WHAT IS REQUIRED:
Reproduce the items below verbatim, from the line containing "Screen dimensions: 591x635" through the line containing "click(606, 231)". Omit the pictures from your answer.

SUPPLIED DATA:
------------------------------------------------

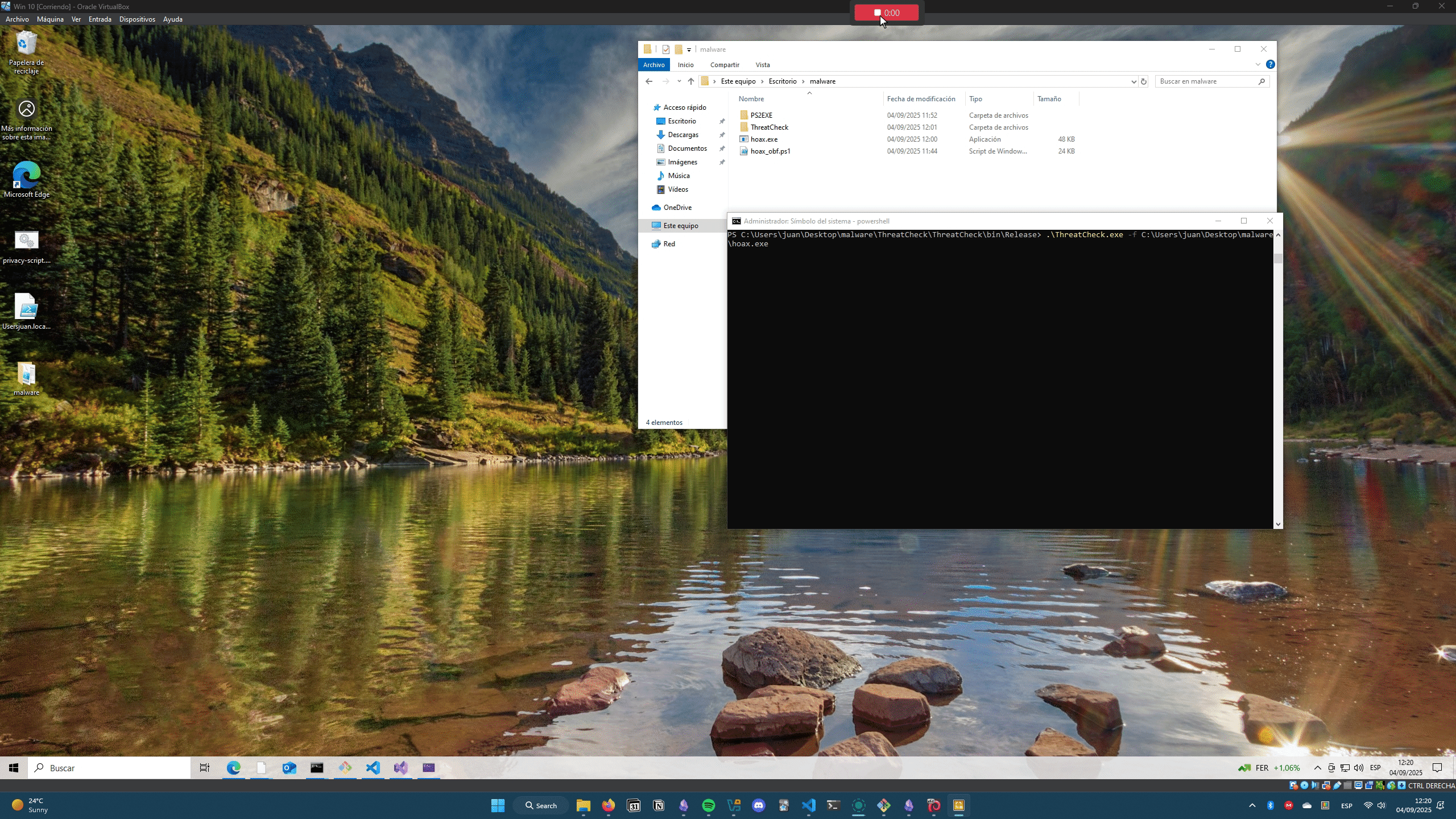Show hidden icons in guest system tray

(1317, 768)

------------------------------------------------

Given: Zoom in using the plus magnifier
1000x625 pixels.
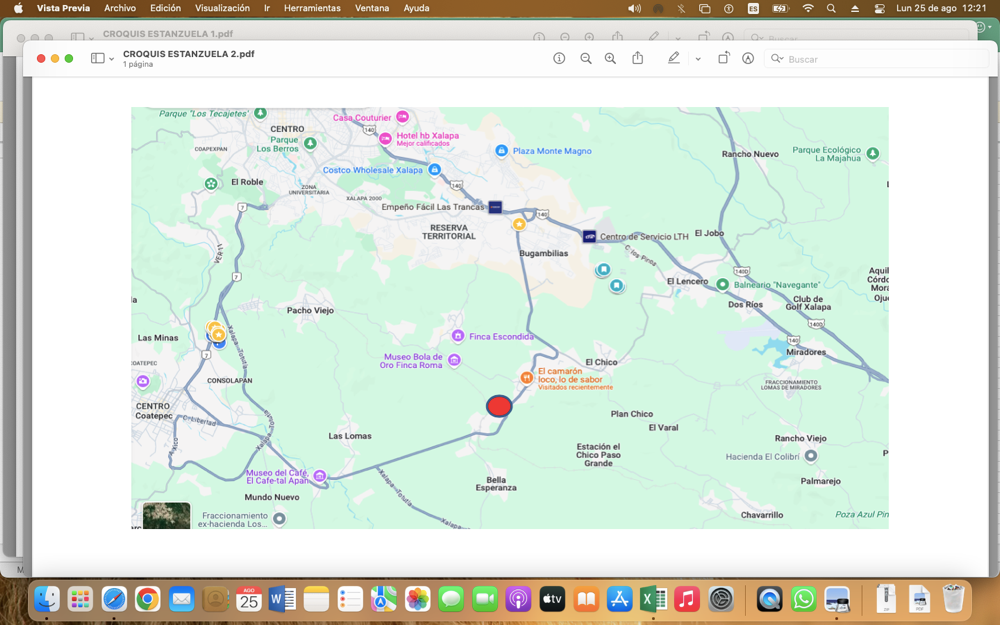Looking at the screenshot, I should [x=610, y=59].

------------------------------------------------

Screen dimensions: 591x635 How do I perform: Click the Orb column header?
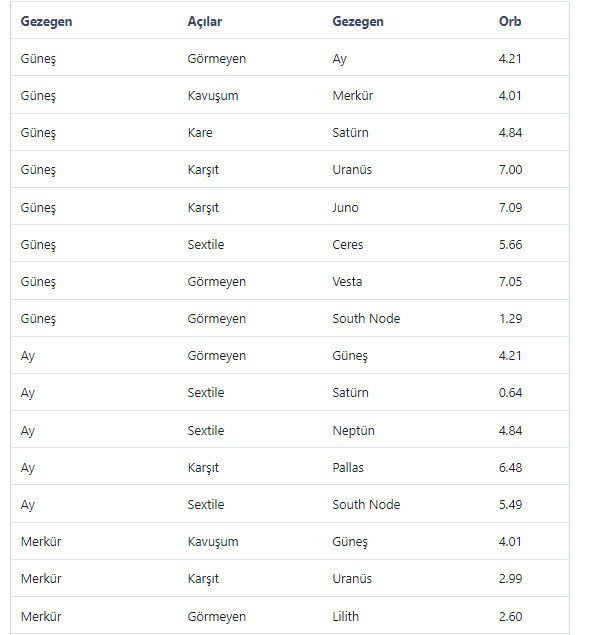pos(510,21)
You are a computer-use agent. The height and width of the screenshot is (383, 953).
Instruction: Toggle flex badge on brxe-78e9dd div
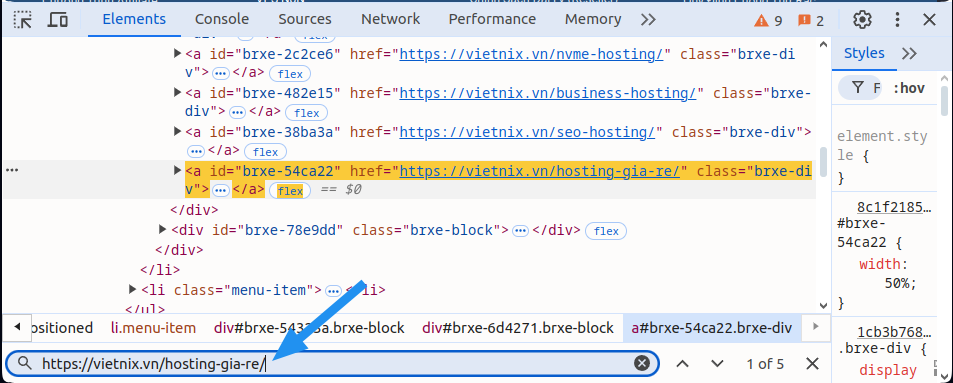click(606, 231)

------------------------------------------------

RESULT FOR THIS EXERCISE:
Screen dimensions: 591x635 How do I perform: Click the Orb column header?
pos(510,21)
You are a computer-use agent. The height and width of the screenshot is (383, 953).
Instruction: Toggle flex badge on brxe-78e9dd div
click(606, 231)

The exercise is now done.